### Texto citado
----------------------------------------
A importância dada por Kant à noção de liberdade – colocando-a na condição de único direito inato do ser humano – tem absoluta importância filosófica, mas, também, está intimamente relacionado à importância e justificação do próprio direito no pensamento kantiano, a saber: de modo a se resguardar e preservar a máxima da liberdade, a legalidade surge como mecanismo de evitar/limitar arbítrios (FERNANDES, 2013, p. 373).
3 HEGEL E O CONCEITO DE LIBERDADE EM SUA FILOSOFIA DO DIREITO
O pensador alemão Georg Wilhelm Friedrich Hegel, em seu clássico “Princípios da Filosofia do Direito”, também aborda a questão da liberdade sob a ótica do fenômeno jurídico, apresentando de imediato algumas conclusões sobre as quais passa a desenvolver seu raciocínio, afirmando que
“o domínio do direito é o espírito em geral; aí a sua base própria, o seu ponto de partida está na vontade livre de tal modo que a liberdade constitui a sua substancia e o seu destino e que o sistema do direito é o império da liberdade realizada, o mundo do espírito produzido como uma segunda natureza a partir de si mesmo” (HEGEL, 1997, p. 12).
Em termos gerais, para Hegel, “só existe liberdade onde há relações de direito” (BICCA, 1992, p. 27), não significando que as relações jurídicas já estabelecidas (positivadas) efetivem e deem total plenitude à liberdade, mas, sim, significando que elas são a dimensão de sua existência (BICCA, 1992, p. 27).
Interpretando essa construção teórica a contrario sensu, é possível se inferir que, para Hegel, a compreensão do que seja realmente o direito está condicionada à exposição do conceito de liberdade (BICCA, 1992, p.27). Trata-se de dois conceitos que exercem mútua e indissociável influência.
Colocando em termos mais objetivos, a liberdade seria o princípio (pressuposto) do direito, sendo que, contudo, a sua existência só se viabilizaria onde o direito também existisse.
Essa relação de mutualidade é bem explicada por Luiz Bicca (1992), que, ao comentar a obra de Hegel, pondera que para aquele pensador só há verdade no todo – e não no simples conceito ou na mera existência, separadamente – haja vista que “o conceito não é algo pensado por abstração ou como permanecendo em contraposição à existência (ou à realidade); a realidade espiritual é a realização do conceito” (BICCA, 1992, p. 28).
----------------------------------------
### Dados fornecidos
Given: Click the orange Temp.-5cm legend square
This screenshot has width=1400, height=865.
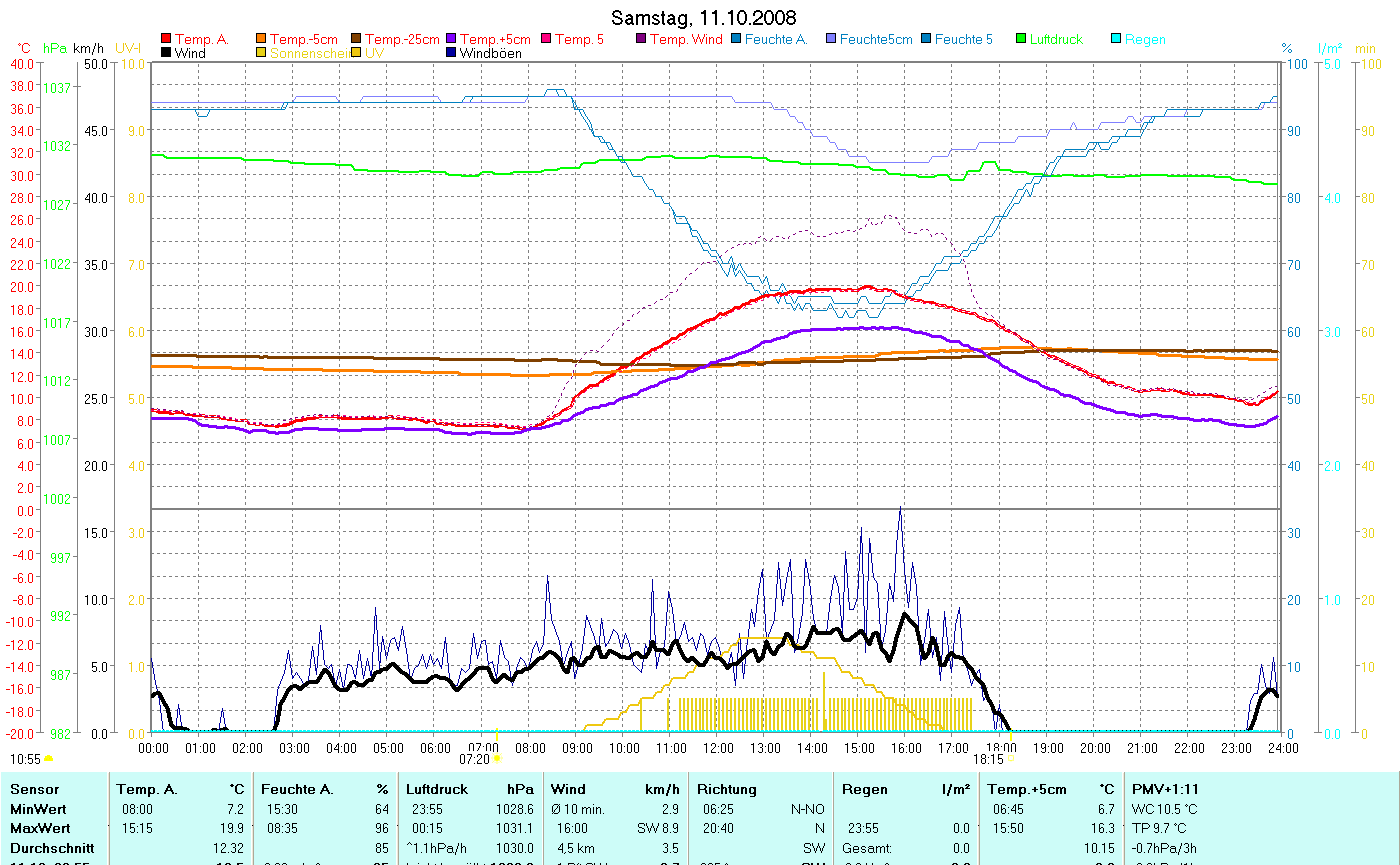Looking at the screenshot, I should point(262,40).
----------------------------------------
### Exercícios propostos
(a) Liste as referências bibliográficas entre parênteses que aparecem no texto citado, mencionando cada uma apenas uma vez.
(b) Responda às perguntas abaixo com base no texto citado.
(i) Que noção Kant coloca na condição de único direito inato do ser humano?
(ii) Qual é o título da obra clássica de Hegel mencionada?
(iii) Segundo Luiz Bicca, onde há verdade para Hegel?
(c) Transcreva do texto citado o trecho que se inicia nas palavras “Interpretando essa construção” e se encerra após as palavras “direito também existisse.”.

### Tarefas resolvidas
(a)
(FERNANDES, 2013, p. 373)
(HEGEL, 1997, p. 12)
(BICCA, 1992, p. 27)
(BICCA, 1992, p. 28)

(b)
(i) A noção de liberdade.
(ii) “Princípios da Filosofia do Direito”.
(iii) No todo, e não no simples conceito ou na mera existência, separadamente.

(c)
Interpretando essa construção teórica a contrario sensu, é possível se inferir que, para Hegel, a compreensão do que seja realmente o direito está condicionada à exposição do conceito de liberdade (BICCA, 1992, p.27). Trata-se de dois conceitos que exercem mútua e indissociável influência.
Colocando em termos mais objetivos, a liberdade seria o princípio (pressuposto) do direito, sendo que, contudo, a sua existência só se viabilizaria onde o direito também existisse.